TASK DATA
—————

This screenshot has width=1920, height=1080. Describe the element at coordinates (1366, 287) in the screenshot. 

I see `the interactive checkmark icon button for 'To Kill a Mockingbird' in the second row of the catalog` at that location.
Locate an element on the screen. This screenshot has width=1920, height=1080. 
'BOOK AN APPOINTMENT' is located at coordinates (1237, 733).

—————

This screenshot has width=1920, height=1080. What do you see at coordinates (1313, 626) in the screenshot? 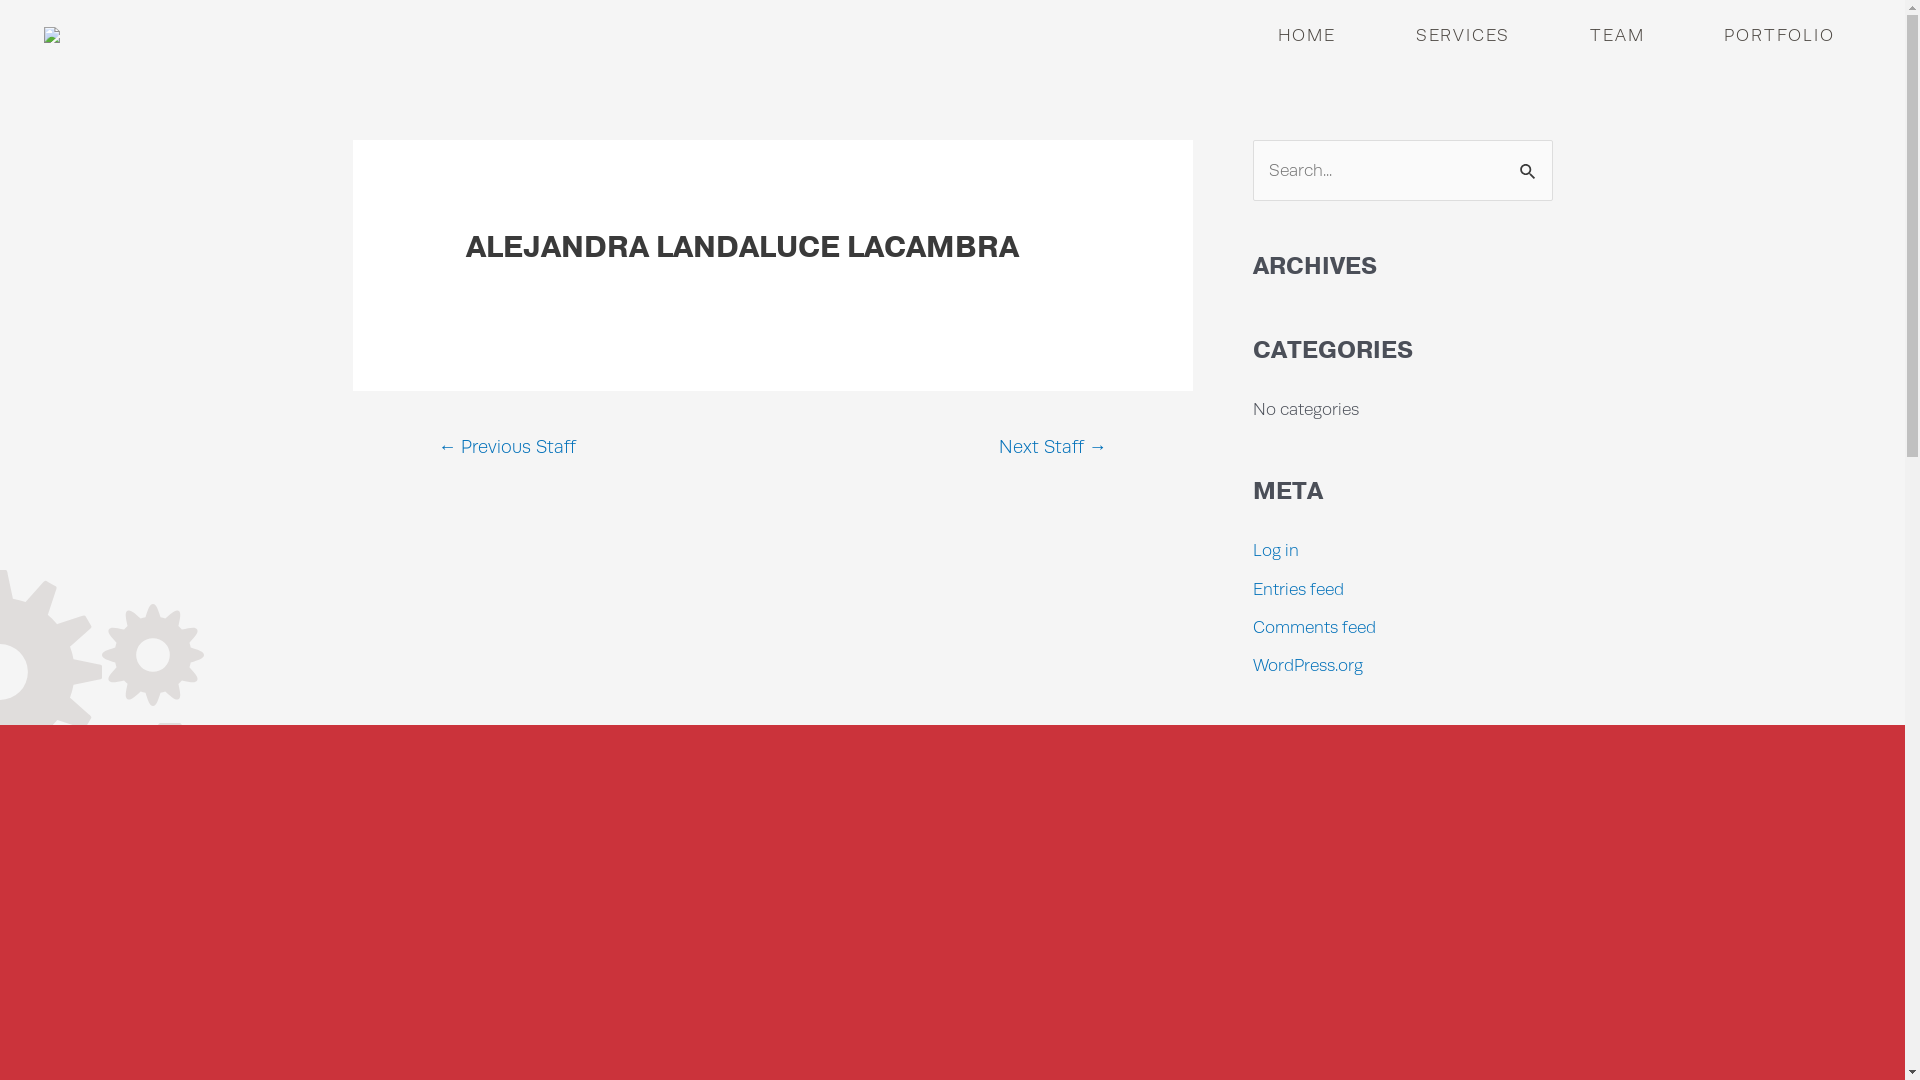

—————

GIVEN INSTRUCTION
Can you redo the listing lines that begin at the one containing "This screenshot has width=1920, height=1080. Describe" and stop after the one containing "coordinates (1237, 733).", with "screenshot" changed to "capture" and everything else left as it is?

CORRECT ANSWER
This capture has width=1920, height=1080. Describe the element at coordinates (1366, 287) in the capture. 

I see `the interactive checkmark icon button for 'To Kill a Mockingbird' in the second row of the catalog` at that location.
Locate an element on the screen. This capture has width=1920, height=1080. 
'BOOK AN APPOINTMENT' is located at coordinates (1237, 733).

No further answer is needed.